Provided records
────────────────────

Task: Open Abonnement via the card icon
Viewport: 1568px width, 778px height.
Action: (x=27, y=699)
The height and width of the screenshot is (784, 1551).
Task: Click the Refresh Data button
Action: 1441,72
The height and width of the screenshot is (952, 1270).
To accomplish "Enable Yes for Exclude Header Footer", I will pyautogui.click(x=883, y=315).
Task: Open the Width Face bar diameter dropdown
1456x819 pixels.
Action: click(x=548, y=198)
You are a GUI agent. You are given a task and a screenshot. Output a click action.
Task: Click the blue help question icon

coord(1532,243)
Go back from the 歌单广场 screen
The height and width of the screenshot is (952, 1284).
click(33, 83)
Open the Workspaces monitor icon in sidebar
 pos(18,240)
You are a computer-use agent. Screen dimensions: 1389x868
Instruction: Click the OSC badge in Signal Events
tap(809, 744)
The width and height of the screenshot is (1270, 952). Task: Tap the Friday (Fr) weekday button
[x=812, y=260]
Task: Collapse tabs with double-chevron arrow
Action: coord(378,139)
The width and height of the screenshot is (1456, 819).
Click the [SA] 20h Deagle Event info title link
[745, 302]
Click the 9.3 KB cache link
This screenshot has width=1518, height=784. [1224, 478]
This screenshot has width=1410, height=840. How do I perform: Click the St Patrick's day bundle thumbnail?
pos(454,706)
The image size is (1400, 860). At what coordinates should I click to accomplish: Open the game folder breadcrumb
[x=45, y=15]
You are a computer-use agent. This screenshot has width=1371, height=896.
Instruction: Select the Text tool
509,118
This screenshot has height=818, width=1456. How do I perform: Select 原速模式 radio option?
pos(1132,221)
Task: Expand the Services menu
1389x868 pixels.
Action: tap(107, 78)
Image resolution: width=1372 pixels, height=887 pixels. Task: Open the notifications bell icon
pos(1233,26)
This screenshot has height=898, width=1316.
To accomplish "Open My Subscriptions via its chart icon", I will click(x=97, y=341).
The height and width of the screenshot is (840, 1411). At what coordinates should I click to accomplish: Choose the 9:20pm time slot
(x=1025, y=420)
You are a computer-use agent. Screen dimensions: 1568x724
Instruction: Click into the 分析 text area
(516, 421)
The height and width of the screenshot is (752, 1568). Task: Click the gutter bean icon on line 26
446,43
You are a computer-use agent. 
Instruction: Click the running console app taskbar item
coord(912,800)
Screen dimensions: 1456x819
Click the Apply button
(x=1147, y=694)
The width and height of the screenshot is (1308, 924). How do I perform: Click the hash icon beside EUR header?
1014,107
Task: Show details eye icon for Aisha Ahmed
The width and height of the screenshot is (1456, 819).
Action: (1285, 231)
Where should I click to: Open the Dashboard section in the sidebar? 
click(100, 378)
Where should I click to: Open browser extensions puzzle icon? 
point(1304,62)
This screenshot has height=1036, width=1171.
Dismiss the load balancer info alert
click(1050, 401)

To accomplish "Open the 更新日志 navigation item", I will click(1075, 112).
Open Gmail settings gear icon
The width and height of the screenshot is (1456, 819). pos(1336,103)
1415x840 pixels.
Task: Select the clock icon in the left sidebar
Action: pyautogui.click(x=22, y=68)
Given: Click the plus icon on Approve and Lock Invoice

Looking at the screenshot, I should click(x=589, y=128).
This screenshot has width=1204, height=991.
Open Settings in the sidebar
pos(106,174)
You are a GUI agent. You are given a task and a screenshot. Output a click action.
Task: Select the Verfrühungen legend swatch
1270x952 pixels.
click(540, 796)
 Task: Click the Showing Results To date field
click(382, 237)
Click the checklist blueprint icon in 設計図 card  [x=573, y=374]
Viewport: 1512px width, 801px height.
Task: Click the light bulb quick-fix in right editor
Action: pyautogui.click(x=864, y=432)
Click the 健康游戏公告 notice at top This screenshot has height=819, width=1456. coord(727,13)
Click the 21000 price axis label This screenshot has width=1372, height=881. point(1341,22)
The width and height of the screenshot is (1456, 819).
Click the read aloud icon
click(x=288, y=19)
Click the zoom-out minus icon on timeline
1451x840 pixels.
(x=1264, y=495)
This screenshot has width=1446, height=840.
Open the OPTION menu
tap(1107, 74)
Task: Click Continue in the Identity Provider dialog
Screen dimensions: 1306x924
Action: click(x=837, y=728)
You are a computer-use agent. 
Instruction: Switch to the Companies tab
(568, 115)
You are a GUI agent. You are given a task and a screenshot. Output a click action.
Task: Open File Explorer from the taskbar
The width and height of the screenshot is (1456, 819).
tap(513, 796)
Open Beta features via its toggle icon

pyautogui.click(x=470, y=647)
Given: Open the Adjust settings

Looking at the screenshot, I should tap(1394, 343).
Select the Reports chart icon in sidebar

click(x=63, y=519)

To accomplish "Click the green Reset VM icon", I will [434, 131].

────────────────────

Goal of the exercise
Please copy every line in the entries where "will" appears.

Task solution
To accomplish "Enable Yes for Exclude Header Footer", I will pyautogui.click(x=883, y=315).
To accomplish "Open My Subscriptions via its chart icon", I will click(x=97, y=341).
To accomplish "Open the 更新日志 navigation item", I will click(1075, 112).
To accomplish "Click the green Reset VM icon", I will [434, 131].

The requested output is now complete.